Je bent niet ingelogd. Log in of registreer je

It can't be true

2 plaatsers

Ga naar beneden  Bericht [Pagina 1 van 1]

1It can't be true Empty It can't be true zo maa 13, 2016 11:21 pm

Asher

Asher
Admin

Ze keken naar hem, wezen naar hem, lachten hem uit. Hij wist niet waarom. Ze stonden daar gewoon. Ze waren menselijk en toch geen mensen. Geen schaduwen of geesten en toch leken ze schimachtig, duister. Ze maakten hem bang, maar hij wilde zijn ogen niet van ze afhouden. Hij was bang, bang dat ze iets zouden doen wanneer hij wegkeek. Wat als ze zijn nek zouden omdraaien? Of zijn aderen zouden doorsnijden? Hij hoorde ze wel fluisteren. Hij hoorde ze lachen met hun valse gelach. Ze fluisteren over op hoeveel manieren ze hem zouden kunnen vermoorden. Hij kon zijn bloed al ruiken. Maar hij wist hun zwakte. Zo lang hij ze aankeek, zou er niks met hem kunnen gebeuren. Ze zouden verdwijnen, misschien om een ander lastig te vallen, of misschien zouden ze hem opwachten in zijn slaap. Nee. Hij zou niet slapen. Zelfs als hij wilde slapen, zou hij dat niet kunnen. Maar nu was hij nog meer overtuigd om niet te slapen. Ze zouden hem niet krijgen. Hij was veel slimmer dan ze. Hij had zelfs een manier gevonden om te voorkomen dat hij knipperde en dat ze dichterbij zouden kunnen komen. Eens in de zoveel tijd zou hij een oog dichtdoen. Eén oog. En hij zou ze af en toe afwisselen. Hij keek ze altijd aan. Zijn blik zou nooit van hun verdwijnen. Hij was veel slimmer dan zij.

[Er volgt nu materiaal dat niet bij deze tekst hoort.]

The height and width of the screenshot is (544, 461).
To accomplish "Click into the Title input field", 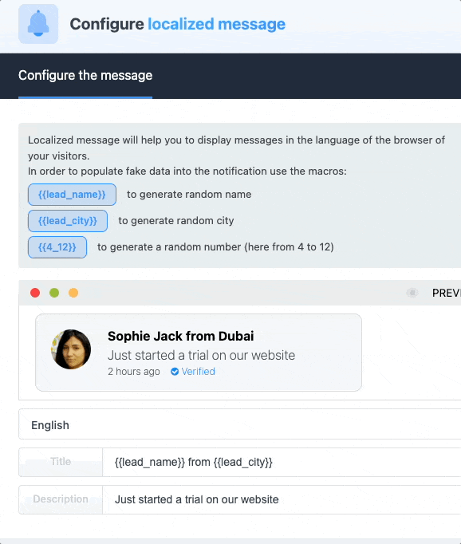I will (282, 462).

En zo zat hij op de bank, ietwat onderuit gezakt, voor zich uit starend. Af en toe vormde zijn mond willekeurige woorden, fluisteringen. Soms woorden om ze mee weg te jagen, andere keren woorden die om hulp vroegen of woorden die zijn situatie beschreven. “Ze gaan me vermoorden,” fluisterde hij. Al was het geen fluistering meer te noemen. Het was zo zacht, het leken geen woorden meer te zijn, slechts een beweging van zijn lippen en tong. Op die kleine bewegingen van zijn mond na, bewoog hij niet, had hij al uren niet meer gedaan. Maar hij wist de tijd niet meer. Het had vijf minuten kunnen zijn, misschien wel een hele dag. Er waren mensen langsgelopen, maar die hadden geen woord tegen hem gezegd. Ze hadden tegelijkertijd langs kunnen komen in een grote optocht, en hij zou ze niet opgemerkt hebben. Nee, hij staarde naar de muur, de wezens die voor de muur stonden. Ze lachten hem uit voor zijn zielige poging om ze te slim af te zijn. Fluisterden dat hij het op moest geven, dat ze hem geen pijnlijke dood zouden geven als hij zijn blik afwendde. Maar hij vertrouwde ze niet. Ze hadden zoveel dingen in zijn oren gefluisterd, hij wist niet meer welke woorden echt waren of niet. Hij wist alleen dat hij ze niet kon vertrouwen. Niemand.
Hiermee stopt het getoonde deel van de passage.